The nanoparticle’s size was less than 150 nm in our study, which facilitated precise delivery of two drugs into tumor tissues through the EPR effect [40,41]. Upon entering the tumor cells, both drugs were released simultaneously. PIP effectively bound to P-gp, further preventing PTX efflux and producing a synergistic effect. The cell uptake results (Figure 4e) demonstrated that PTX@AN accumulated more in cells compared to PTX-free, and the combination of PIP resulted in greater cytotoxicity. Figure 5h,i demonstrate a significant increase in P-gp and mdr1 expression in the tumor tissues of the PTX-free group, so we assumed that long-term administration would further stimulate the expression of exocytosis transporters in the tumor, which might lead to therapeutic failure. However, PIP in PP@AN reduced P-gp expression in tumor tissues significantly compared to the PP-free group, which confirmed the important role of PP@AN in reversing tumor drug resistance. Furthermore, PP@AN demonstrated a superior safety profile compared to the PP-free group, although the antitumor effect was only slightly better. The shorter treatment period in this study could account for this result.

This approach achieved temporal colocalization of drugs and mitigates the toxicity problems associated with non-specific distribution. Concomitant administration of chemotherapeutic agents and P-gp inhibitors overcomes P-gp-mediated substrate excretion and ensures the desired therapeutic effect. This pharmaceutical delivery technique can also reduce the need for repeated drug administrations, thereby enhancing clinical patient adherence. Such an approach holds significant clinical relevance.

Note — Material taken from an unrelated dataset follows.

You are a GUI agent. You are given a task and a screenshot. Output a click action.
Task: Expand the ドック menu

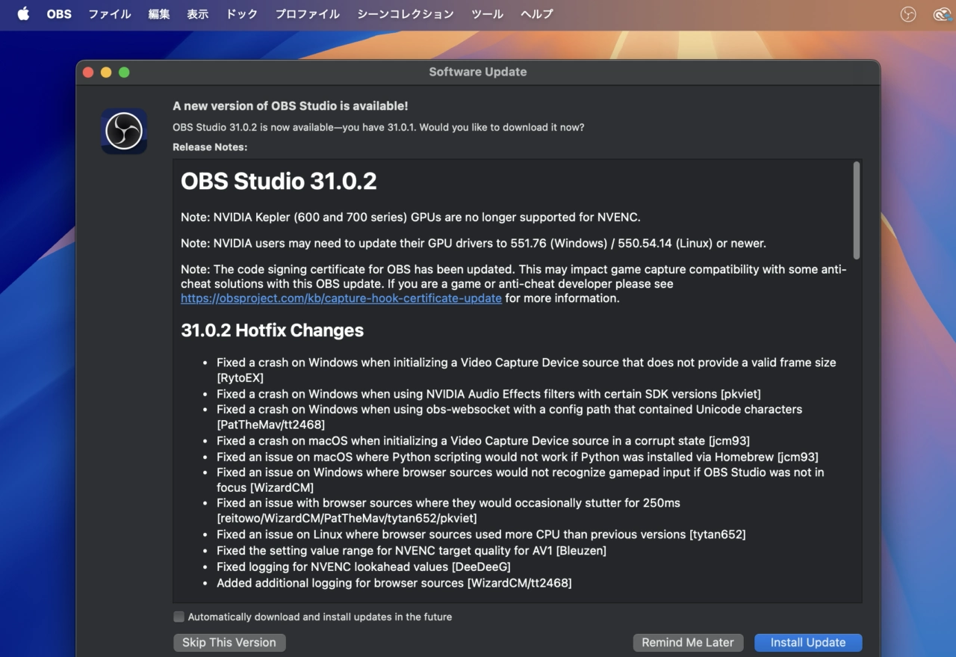(242, 14)
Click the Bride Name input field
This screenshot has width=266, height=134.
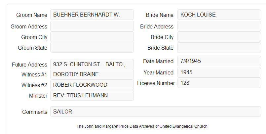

The study targeted the highly expressed P-gp in the tumor site, investigating PIP’s inhibitory effect on P-gp and its sensitizing effect on PTX. To enhance their pharmacological effects, PIP and PTX were co-delivered through albumin nanoparticles. Although some studies have shown that PIP has a certain inhibitory activity on the CYP450 enzyme [42], and PTX is the metabolic substrate of the CYP450 enzyme [43], further pharmacokinetic experiments can be conducted to investigate the effects of nanoparticles and PIP on the blood concentration and distribution of PTX, and to further investigate the drug–drug interactions between PIP and PTX based on the CYP450 enzyme.

5. Conclusions

The study’s conclusion indicates that PIP may enhance PTX accumulation and sensitivity in cells. It is proposed that this effect is achieved through competition for paclitaxel’s active binding site on P-gp, resulting in ATPase activity changes and downregulation of the MDR1 gene and P-gp expression. The present study developed a stable, homogeneous, and slow-release albumin nanoparticle that simultaneously carried PIP and PTX to tumor tissue. Through inhibiting P-gp expression and activity, PIP may enhance PTX accumulation and sensitivity in cells. This delivery system exhibited significantly heightened drug uptake in cells and superior antitumor efficacy. Moreover, it notably mitigated hepatotoxicity and hematotoxicity when administered to tumor-bearing mice. The study presented a new case using the biologically active natural compound in a skillfully designed co-delivery system to effectively enhance tumor chemotherapy and overcome drug resistance.